Search code examples
javasortingjava-stream

Does sorting a Java stream before calling allMatch with a predicate that has different costs gain any benefits?


I have implemented a Java stream pipeline where some elements are sorted and checked if all of them fulfill a predicate. The pipeline looks like this:

items.stream()
     .sorted(this::sortByType)
     .allMatch(this::isCompliant);

The validation by the predicate differentiates in costs. Some of the elements just need to check an attribute, for some of them I have to fetch potentially many elements from a database and evaluate them, too.

As I need to know that all of them are true, knowing that at least one is false, is equivalent. If I correctly understand the JavaDoc of the allMatch() operation, it should short curcuit as soon as one element is false.

So, in order to potentially improve the execution speed, I order the elements so that all of the very easy validations are executed first and only if they all succeed, I execute the more costly validations.

That is at least what I think happens. However, my IDE tells me, that sorting before calling allMatch() is redundant, because it does not depend on the sort order.

I wrote some tests which seem to indicate that the sort order is in fact regarded when traversing the pipeline, but maybe my test case is just to small or it just happened to be called correctly.

So my question is: Does allMatch() consider the sort order imposed beforehand? Or does it ignore it?


Solution

  • From your description

    The validation by the predicate differentiates in costs. Some of the elements just need to check an attribute, for some of them I have to fetch potentially many elements from a database and evaluate them, too.

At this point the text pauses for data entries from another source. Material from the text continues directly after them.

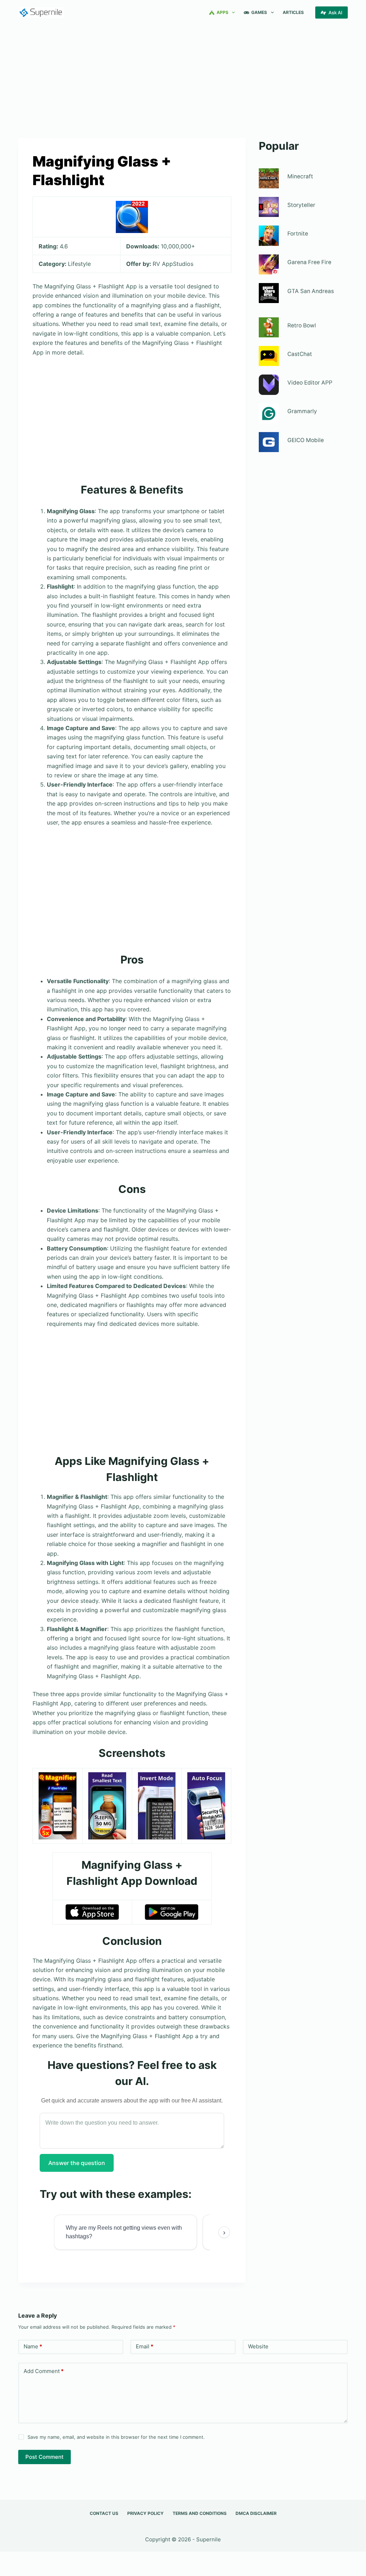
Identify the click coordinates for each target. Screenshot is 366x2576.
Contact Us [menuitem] (104, 2513)
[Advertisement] (183, 78)
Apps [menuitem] (222, 12)
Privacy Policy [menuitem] (145, 2513)
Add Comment (44, 2371)
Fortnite (297, 233)
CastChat (299, 354)
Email (144, 2346)
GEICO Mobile (305, 440)
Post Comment (44, 2456)
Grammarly (302, 411)
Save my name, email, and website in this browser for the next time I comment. (116, 2437)
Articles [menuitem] (293, 12)
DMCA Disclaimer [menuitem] (256, 2513)
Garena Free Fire (309, 262)
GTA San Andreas (310, 291)
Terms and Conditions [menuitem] (200, 2513)
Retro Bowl (301, 325)
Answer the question (76, 2162)
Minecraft (300, 176)
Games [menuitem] (259, 12)
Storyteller (301, 205)
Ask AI (335, 12)
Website (258, 2346)
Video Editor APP (309, 382)
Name (33, 2346)
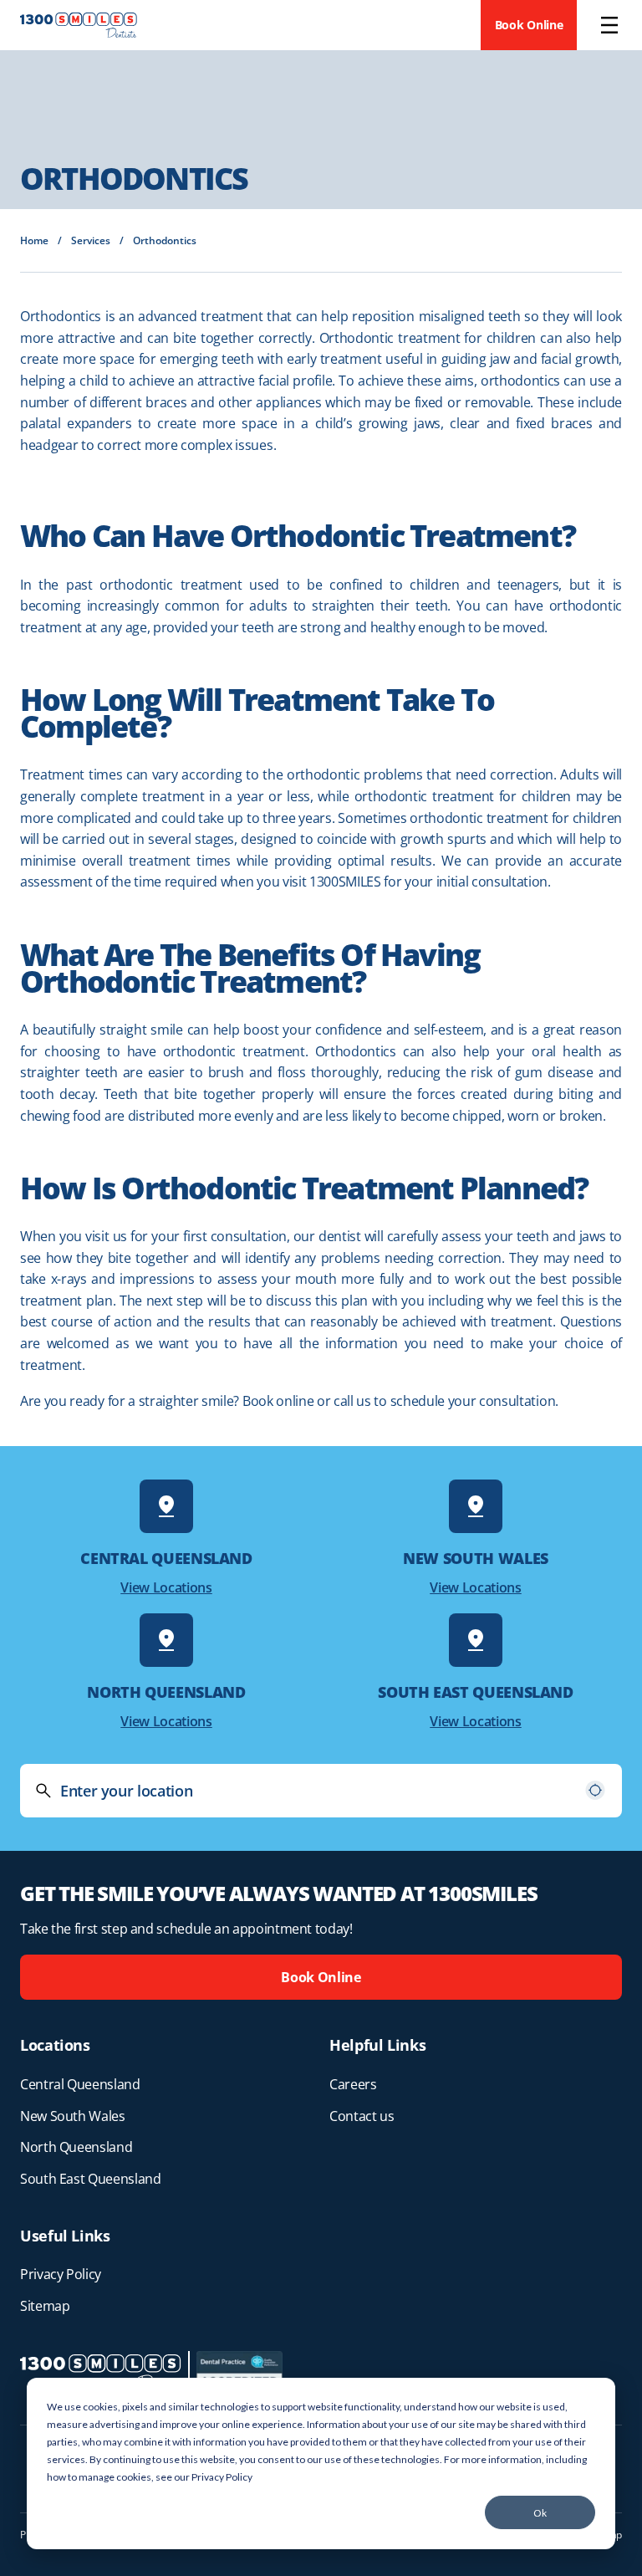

    I created a simple test case. The class Waiter has a single int property that defines the sort order and also how long it takes to evaluate the predicate:

    public class Waiter implements Comparable<Waiter> {
        private final int time;
    
        public Waiter(int time) {
            this.time = time;
        }
    
        public boolean isValid() {
            try {
                Thread.sleep(time);
            } catch (InterruptedException e) {
                throw new RuntimeException(e);
            }
            return time > 10;
        }
    
        @Override
        public int compareTo(Waiter o) {
            return Integer.compare(time, o.time);
        }
    }
    

    The class Sorter creates a few Waiters and outputs the time for allMatch() on either the unsorted or the sorted list of waiters:

    import java.util.List;
    
    public class Sorter {
        public static void main(String[] args) {
            var data = List.of(
                    new Waiter(500),
                    new Waiter(500),
                    new Waiter(500),
                    new Waiter(500),
                    new Waiter(1)
            );
            System.out.printf("Duration sorted: %d ms%n", time(() -> data.stream().sorted().allMatch(Waiter::isValid)));
            System.out.printf("Duration unsorted: %d ms%n", time(() -> data.stream().allMatch(Waiter::isValid)));
            System.out.printf("Duration sorted: %d ms%n", time(() -> data.stream().sorted().allMatch(Waiter::isValid)));
            System.out.printf("Duration unsorted: %d ms%n", time(() -> data.stream().allMatch(Waiter::isValid)));
        }
    
        private static long time(Runnable r) {
            long start = System.currentTimeMillis();
            r.run();
            return System.currentTimeMillis() - start;
        }
    }
    

    And the result is as expected: if the Waiter that whos predicate evaluates to false is the first (i.e. the data is sorted) the allMatch() is evaluated faster:

    Duration sorted: 6 ms
    Duration unsorted: 2021 ms
    Duration sorted: 3 ms
    Duration unsorted: 2030 ms
    

    Note that if I change the last Waiter to also wait 500ms the unsorted variant is always faster (because sorting takes time and doesn't change the output for the case where all predicates match)


    Please remember that this is a very simplistic test and may be skewed by various factors:

    • this is not a proper microbenchmark. There is no warmup and only a two runs of both tests. The numbers might look different after a proper warmup.

    • sorting itself takes time. In this simple case the time to sort the data is small, but your data may differ

      • sorting pays off only if allMatch() can short-circuit (i.e. at least one predicate fails)

      • on the other hand, for the case where all predicates return true you have a performance penalty due to the sorting


    Conclusion:

    • sorting the stream offers benefits if some predicates fail and sorting has the effects that the predicates that fail are moved to the beginning of the sorted stream.

    • for the case where all predicates match there is a penalty for the sorting

    You need to find out which of those two cases better describes your problem.